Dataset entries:
○ ○ ○ ○

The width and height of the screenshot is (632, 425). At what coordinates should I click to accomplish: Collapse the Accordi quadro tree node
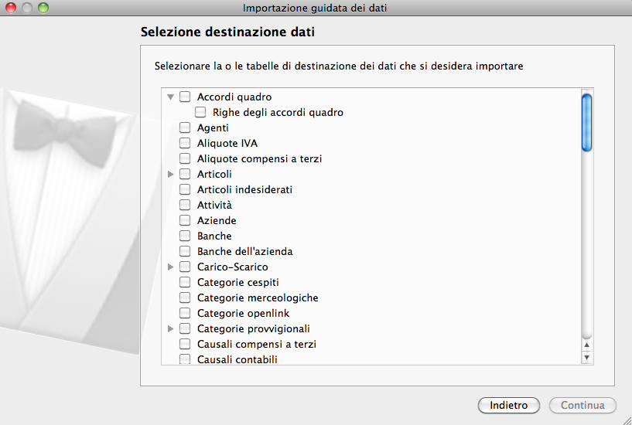(170, 97)
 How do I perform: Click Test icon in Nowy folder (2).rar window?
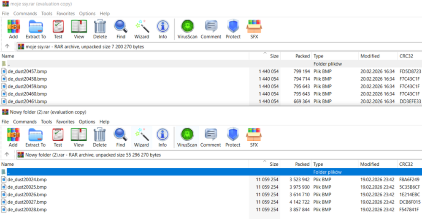(x=58, y=137)
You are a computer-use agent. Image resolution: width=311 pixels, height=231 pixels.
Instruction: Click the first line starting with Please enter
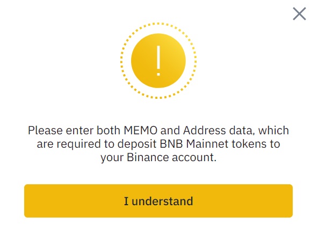[x=158, y=131]
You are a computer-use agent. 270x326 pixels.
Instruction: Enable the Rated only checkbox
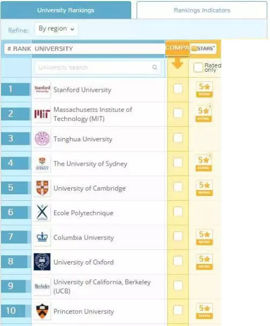click(x=198, y=67)
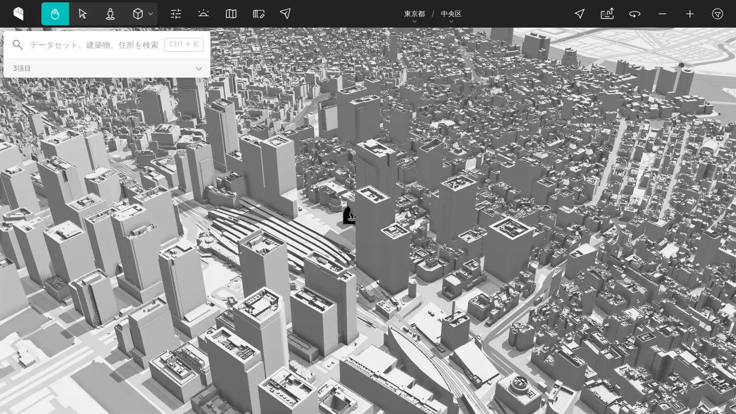Select 中央区 in the breadcrumb

[451, 13]
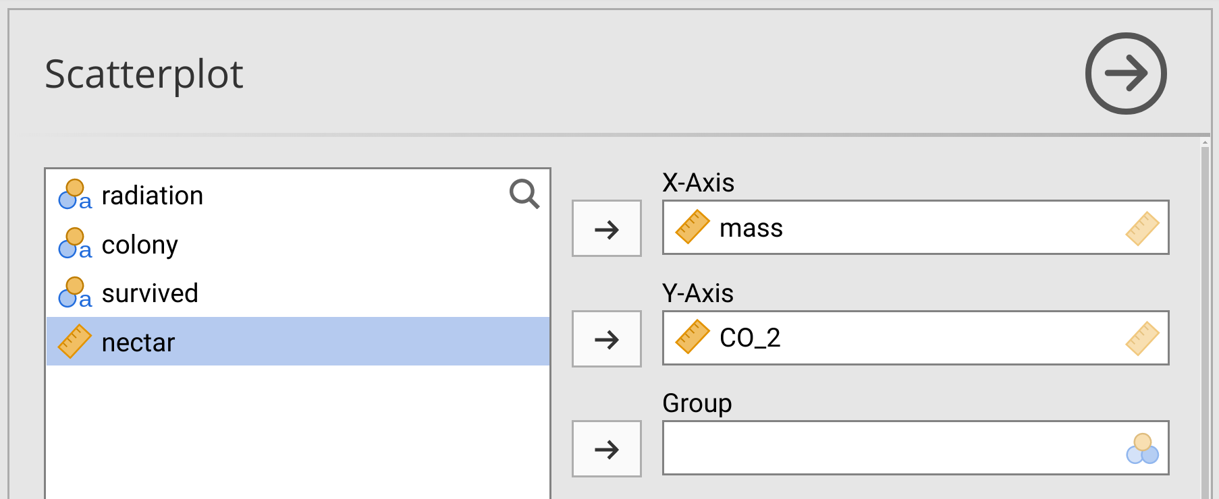
Task: Click the search magnifier in variable list
Action: pyautogui.click(x=524, y=194)
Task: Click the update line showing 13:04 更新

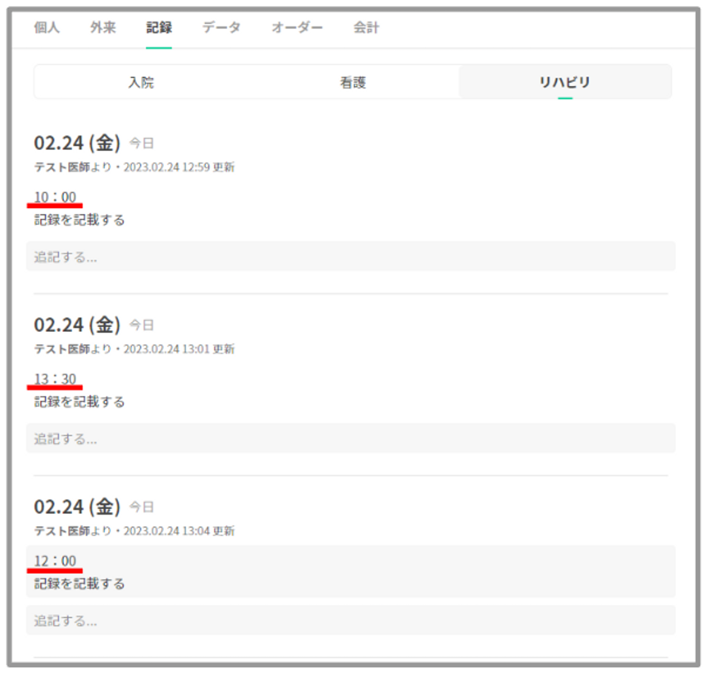Action: coord(134,531)
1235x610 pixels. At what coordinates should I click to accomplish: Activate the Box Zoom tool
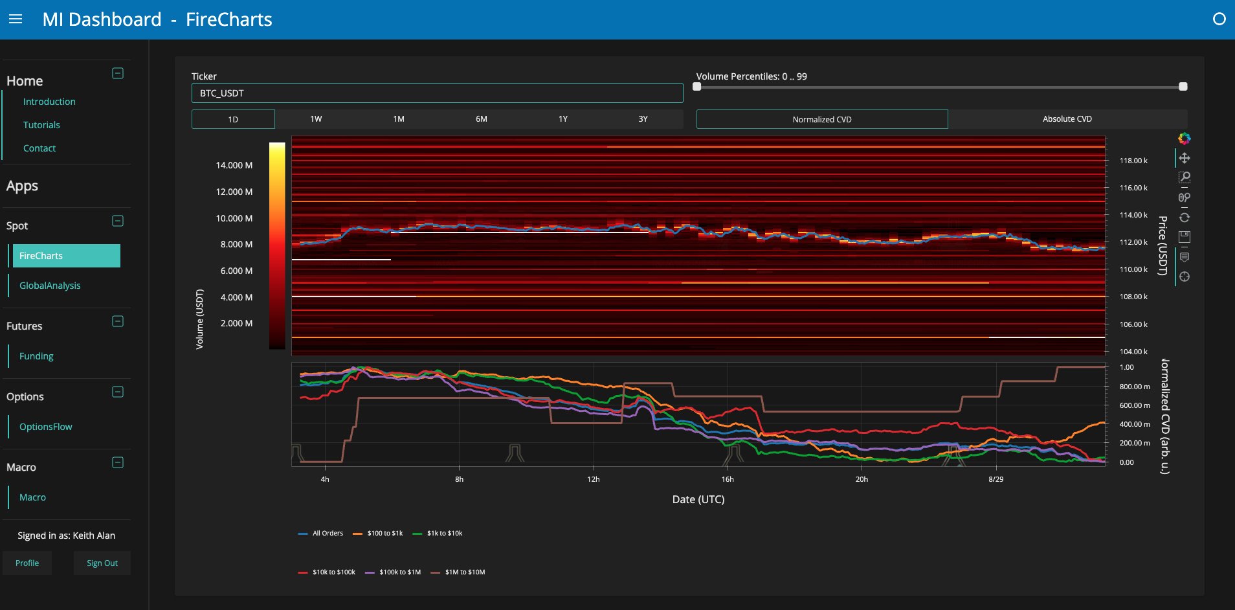coord(1184,177)
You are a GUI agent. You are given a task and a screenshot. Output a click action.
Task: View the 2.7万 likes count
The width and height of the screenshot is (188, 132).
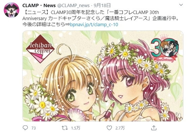point(120,128)
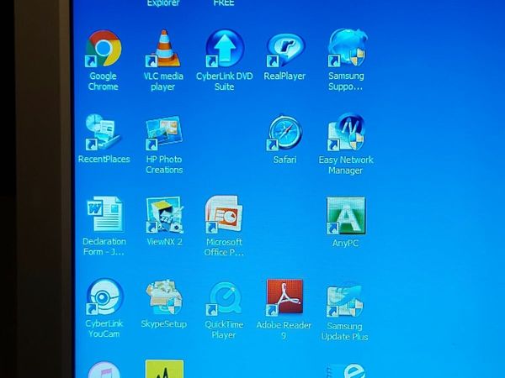Open Easy Network Manager

pyautogui.click(x=346, y=134)
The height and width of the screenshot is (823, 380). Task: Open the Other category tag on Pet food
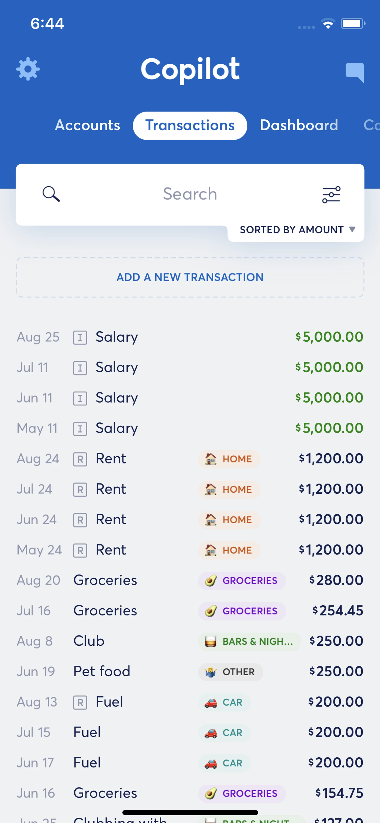click(231, 672)
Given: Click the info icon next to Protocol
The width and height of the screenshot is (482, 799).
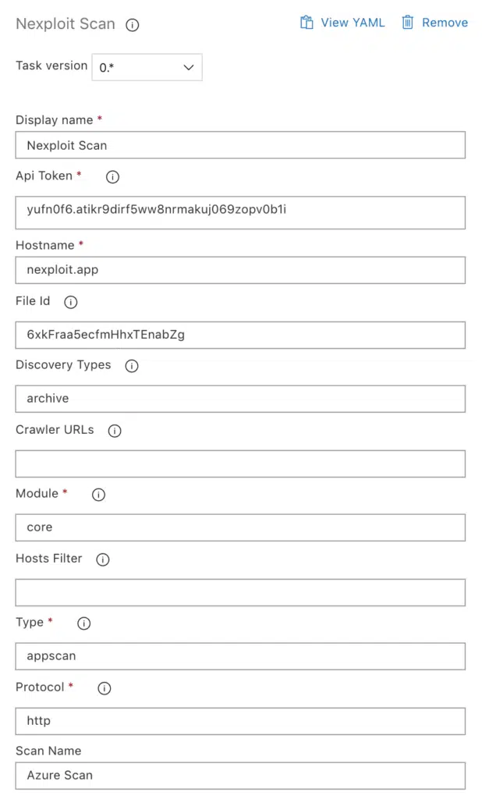Looking at the screenshot, I should (105, 688).
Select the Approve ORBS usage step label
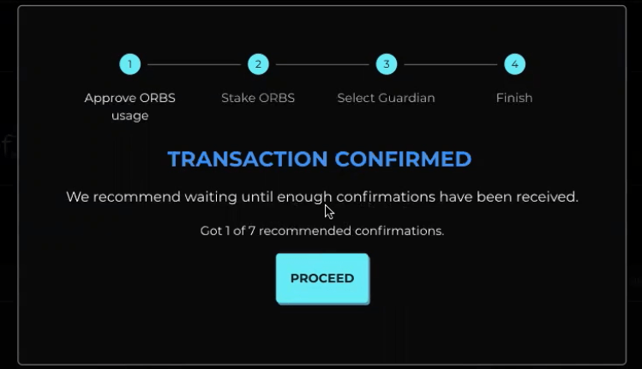Viewport: 642px width, 369px height. point(129,106)
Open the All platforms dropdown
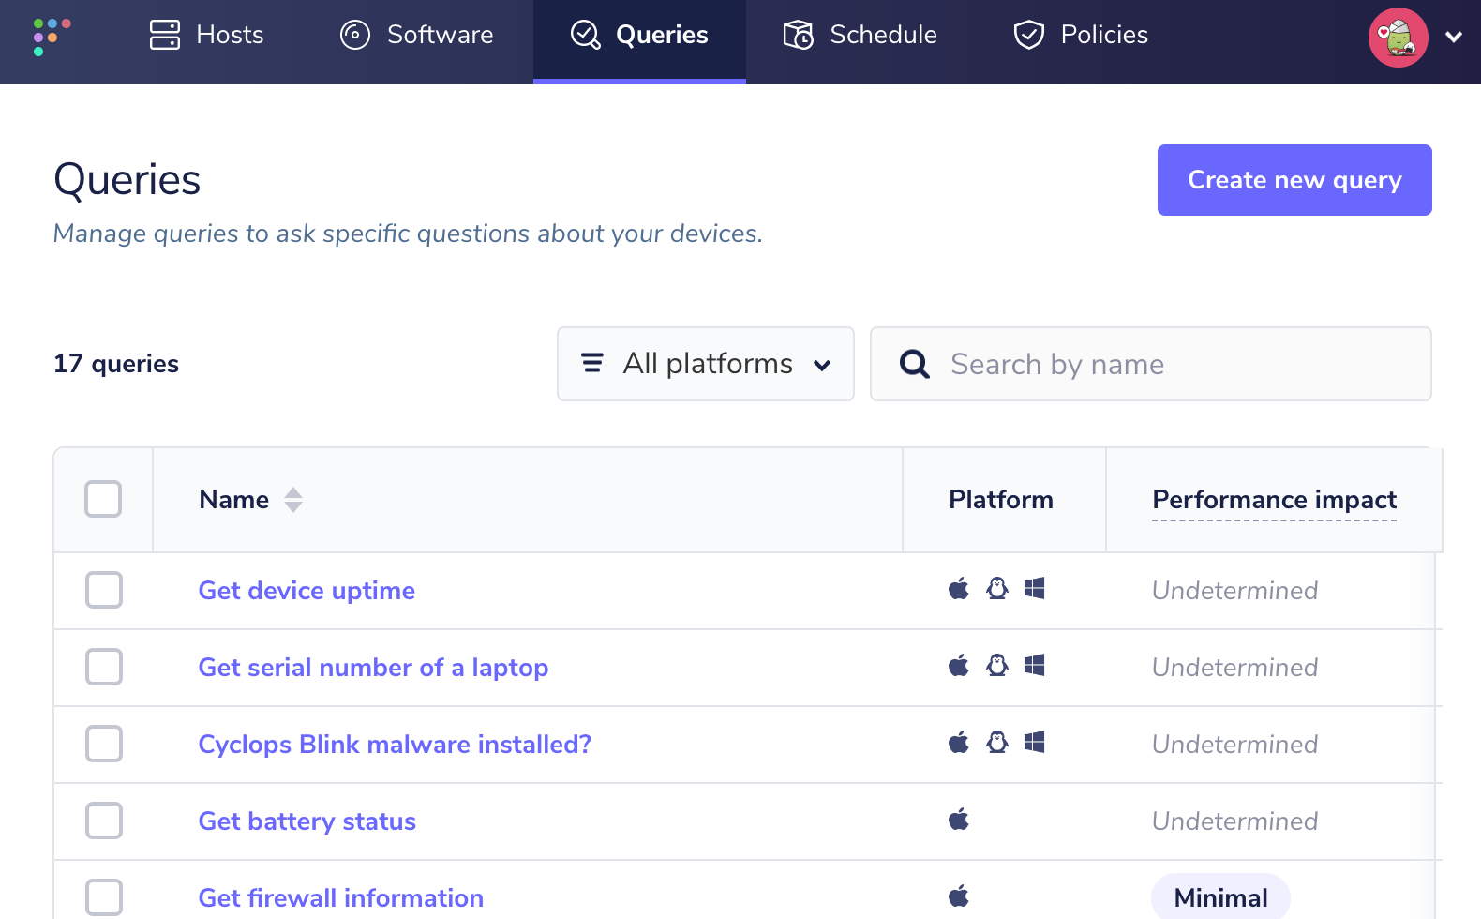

○ ○ ○ ○

What is required -
Would you write out an exact copy of the entries above, with no images?

Result -
The width and height of the screenshot is (632, 425). At what coordinates should I click to accomplish: Collapse the Accordi quadro tree node
(170, 97)
 How do I perform: Click Test icon in Nowy folder (2).rar window?
(x=58, y=137)
You are a computer-use agent. Image resolution: width=311 pixels, height=231 pixels.
Instruction: Click the first line starting with Please enter
[x=158, y=131]
You are a computer-use agent. 270x326 pixels.
Instruction: Enable the Rated only checkbox
click(x=198, y=67)
Select 中央区 in the breadcrumb

[451, 13]
Task: Click the search magnifier in variable list
Action: pyautogui.click(x=524, y=194)
Task: Click the update line showing 13:04 更新

Action: coord(134,531)
1235x610 pixels. At what coordinates should I click to accomplish: Activate the Box Zoom tool
coord(1184,177)
You are a GUI agent. You are given a task and a screenshot. Output a click action.
Task: View the 2.7万 likes count
The width and height of the screenshot is (188, 132).
point(120,128)
Open Easy Network Manager

pyautogui.click(x=346, y=134)
The height and width of the screenshot is (823, 380). Task: Open the Other category tag on Pet food
click(231, 672)
Given: Click the info icon next to Protocol
The width and height of the screenshot is (482, 799).
Looking at the screenshot, I should (105, 688).
Select the Approve ORBS usage step label
Viewport: 642px width, 369px height. point(129,106)
Open the All platforms dropdown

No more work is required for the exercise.